Available data »

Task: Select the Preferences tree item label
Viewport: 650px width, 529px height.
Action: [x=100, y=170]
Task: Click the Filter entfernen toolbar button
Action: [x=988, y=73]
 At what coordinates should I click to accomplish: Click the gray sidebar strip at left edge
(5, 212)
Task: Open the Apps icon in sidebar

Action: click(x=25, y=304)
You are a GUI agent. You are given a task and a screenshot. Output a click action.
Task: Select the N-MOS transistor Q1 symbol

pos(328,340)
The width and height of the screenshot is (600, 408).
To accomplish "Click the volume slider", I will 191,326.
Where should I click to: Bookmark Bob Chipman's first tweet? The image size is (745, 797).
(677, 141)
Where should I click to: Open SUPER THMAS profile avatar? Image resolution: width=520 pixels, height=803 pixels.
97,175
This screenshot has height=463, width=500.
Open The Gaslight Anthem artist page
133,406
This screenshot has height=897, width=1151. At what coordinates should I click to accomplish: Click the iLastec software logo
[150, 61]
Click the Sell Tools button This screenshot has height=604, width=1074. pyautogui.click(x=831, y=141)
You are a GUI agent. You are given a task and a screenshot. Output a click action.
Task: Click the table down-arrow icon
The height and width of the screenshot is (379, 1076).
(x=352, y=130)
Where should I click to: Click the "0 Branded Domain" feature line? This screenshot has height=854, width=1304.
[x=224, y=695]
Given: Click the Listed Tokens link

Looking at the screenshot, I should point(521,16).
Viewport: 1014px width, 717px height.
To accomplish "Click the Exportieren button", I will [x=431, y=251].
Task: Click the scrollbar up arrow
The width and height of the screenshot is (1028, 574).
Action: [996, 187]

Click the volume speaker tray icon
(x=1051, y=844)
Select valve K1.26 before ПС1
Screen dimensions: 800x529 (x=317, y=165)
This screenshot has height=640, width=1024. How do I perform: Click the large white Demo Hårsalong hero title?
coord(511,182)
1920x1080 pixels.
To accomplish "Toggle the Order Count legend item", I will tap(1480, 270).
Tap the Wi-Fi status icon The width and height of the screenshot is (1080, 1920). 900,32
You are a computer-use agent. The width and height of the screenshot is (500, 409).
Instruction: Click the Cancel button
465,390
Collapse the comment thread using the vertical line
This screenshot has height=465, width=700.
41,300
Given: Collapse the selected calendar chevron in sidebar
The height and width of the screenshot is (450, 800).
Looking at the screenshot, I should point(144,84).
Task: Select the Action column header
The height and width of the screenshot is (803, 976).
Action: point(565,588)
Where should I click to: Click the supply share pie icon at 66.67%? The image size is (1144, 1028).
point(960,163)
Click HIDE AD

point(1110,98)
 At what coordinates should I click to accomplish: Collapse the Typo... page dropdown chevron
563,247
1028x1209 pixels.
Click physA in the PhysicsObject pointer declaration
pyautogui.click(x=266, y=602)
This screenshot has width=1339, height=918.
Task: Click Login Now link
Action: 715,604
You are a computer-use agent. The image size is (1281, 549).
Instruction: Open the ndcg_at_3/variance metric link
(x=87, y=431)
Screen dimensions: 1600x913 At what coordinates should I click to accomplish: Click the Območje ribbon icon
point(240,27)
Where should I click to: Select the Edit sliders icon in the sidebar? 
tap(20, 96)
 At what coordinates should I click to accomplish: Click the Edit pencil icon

Exercise brief »
Go through the data above and find the lines with the word "agent". Copy each of those lines.

Answer space »
You are a GUI agent. You are given a task and a screenshot. Output a click action.
You are a GUI agent. You are given a task and a screenshot. Output a click action.
You are a computer-use agent. The width and height of the screenshot is (500, 409).
You are a computer-use agent. The image size is (1281, 549).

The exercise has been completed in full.